Nina Simone was an iconoclast of the first water, someone who backed down for no one, stood her ground fiercely, and poured out rage, stunned perplexity, and sympathy in equal measure, all in an artistic context I'm not sure has ever been tried again. Watching this set of two rare performances, I think her legacy has now been set in stone, and I defy anyone to classify what she's doing.
Simone was adamant that she was not a jazz pianist or singer, she was a folk musician. She found the word 'jazz' to be pejorative to her race and would not stand to have it applied to her…and she was damn right. Throughout this entrancing collection of twelve songs, she floats in a zone untouched by others, not Baez, not Dylan, not Ochs, not Guthrie, not anyone. Search though I may, I can't locate a proper comparative, not even in the more radical performers like Dory Previn…and Simone had Previn beat by miles.
Few have commented on it but Simone was also an actress, and her face alone could express a bewilderingly subtle flurry of emotions. In Brown Baby, the opening cut, she's stunned, an intellect beaten into numbness by the way of the world and its hideous depredations but determined to survive and defend her territory. Then several other cuts reverse that and lay into oppressors with vigor, unwilling to sit and take it.
Simone was not a timid soul. When she heard of a Klan church bombing in Birmingham, Alabama, the one that killed four little black girls in Bible study, she set out to make herself a zip gun and kill someone in retaliation. Fortunately, her husband was an ex-NYC detective and talked her down…resulting, within an hour's time, in her classic Mississippi Goddam. Nina Simone was not your average take-it-and-shut-up Middle-American. For that virtue, we who tend to cynicism and agitation might want to forego the pseudo-rebellions of televison and radio, looking a good deal more to people like her.
There was also a goodly dose of humor in Simone's work, and her backing bands reflected it.
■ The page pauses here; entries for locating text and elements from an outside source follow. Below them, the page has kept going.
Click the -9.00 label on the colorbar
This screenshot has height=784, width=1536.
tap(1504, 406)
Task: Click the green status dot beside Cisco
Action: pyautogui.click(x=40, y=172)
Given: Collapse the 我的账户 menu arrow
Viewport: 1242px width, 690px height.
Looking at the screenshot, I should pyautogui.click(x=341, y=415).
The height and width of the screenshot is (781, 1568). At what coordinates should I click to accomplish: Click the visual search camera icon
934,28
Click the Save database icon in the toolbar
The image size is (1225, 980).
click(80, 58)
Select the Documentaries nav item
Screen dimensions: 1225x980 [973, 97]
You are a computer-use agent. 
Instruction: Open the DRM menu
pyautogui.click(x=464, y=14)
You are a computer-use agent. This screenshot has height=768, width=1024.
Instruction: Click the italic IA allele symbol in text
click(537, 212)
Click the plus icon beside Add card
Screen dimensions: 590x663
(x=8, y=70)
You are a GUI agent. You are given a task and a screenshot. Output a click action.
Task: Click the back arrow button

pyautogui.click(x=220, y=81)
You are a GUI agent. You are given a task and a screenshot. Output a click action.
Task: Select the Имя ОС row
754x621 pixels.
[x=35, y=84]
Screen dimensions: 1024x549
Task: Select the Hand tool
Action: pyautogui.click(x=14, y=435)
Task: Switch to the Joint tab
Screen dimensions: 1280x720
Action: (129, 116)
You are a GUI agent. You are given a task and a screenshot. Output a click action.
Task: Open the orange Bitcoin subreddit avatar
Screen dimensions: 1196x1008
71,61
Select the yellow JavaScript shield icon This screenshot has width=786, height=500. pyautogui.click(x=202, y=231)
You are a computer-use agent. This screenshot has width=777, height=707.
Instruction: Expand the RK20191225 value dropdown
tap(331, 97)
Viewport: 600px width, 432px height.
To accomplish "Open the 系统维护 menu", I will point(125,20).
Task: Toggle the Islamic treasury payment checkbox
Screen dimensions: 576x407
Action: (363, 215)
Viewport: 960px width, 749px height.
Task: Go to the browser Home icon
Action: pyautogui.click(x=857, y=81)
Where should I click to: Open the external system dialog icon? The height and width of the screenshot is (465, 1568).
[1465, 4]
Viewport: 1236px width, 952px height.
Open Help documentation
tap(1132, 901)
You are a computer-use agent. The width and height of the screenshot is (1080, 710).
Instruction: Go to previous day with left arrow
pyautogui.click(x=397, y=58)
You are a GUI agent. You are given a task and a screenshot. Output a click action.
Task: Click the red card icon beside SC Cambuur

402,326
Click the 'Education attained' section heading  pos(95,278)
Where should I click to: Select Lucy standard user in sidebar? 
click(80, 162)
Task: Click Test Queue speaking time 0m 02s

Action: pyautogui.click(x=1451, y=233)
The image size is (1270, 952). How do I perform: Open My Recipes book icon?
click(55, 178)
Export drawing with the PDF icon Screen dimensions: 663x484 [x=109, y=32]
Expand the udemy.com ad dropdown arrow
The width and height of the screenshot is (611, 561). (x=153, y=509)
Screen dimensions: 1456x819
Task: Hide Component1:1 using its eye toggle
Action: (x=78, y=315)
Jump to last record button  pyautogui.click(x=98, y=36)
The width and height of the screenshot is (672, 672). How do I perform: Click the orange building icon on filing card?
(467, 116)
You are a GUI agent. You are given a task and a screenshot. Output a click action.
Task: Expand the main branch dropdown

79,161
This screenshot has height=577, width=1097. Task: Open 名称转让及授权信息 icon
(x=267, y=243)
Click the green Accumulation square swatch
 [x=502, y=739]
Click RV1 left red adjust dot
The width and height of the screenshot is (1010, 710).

Not everything was anger, but the woman was dead serious when she railed against injustice, social stupidity, and brutality…and God help the individual who came under her glare. I'll venture to say, without having seen the entirety of this landmark collection (23 volumes so far), that this release must be the most unique of them all. To watch this woman sit at her piano and pour her heart out is a unique artistic and emotional experience, one not to be taken lightly and as rare an event as the justice she so longed for.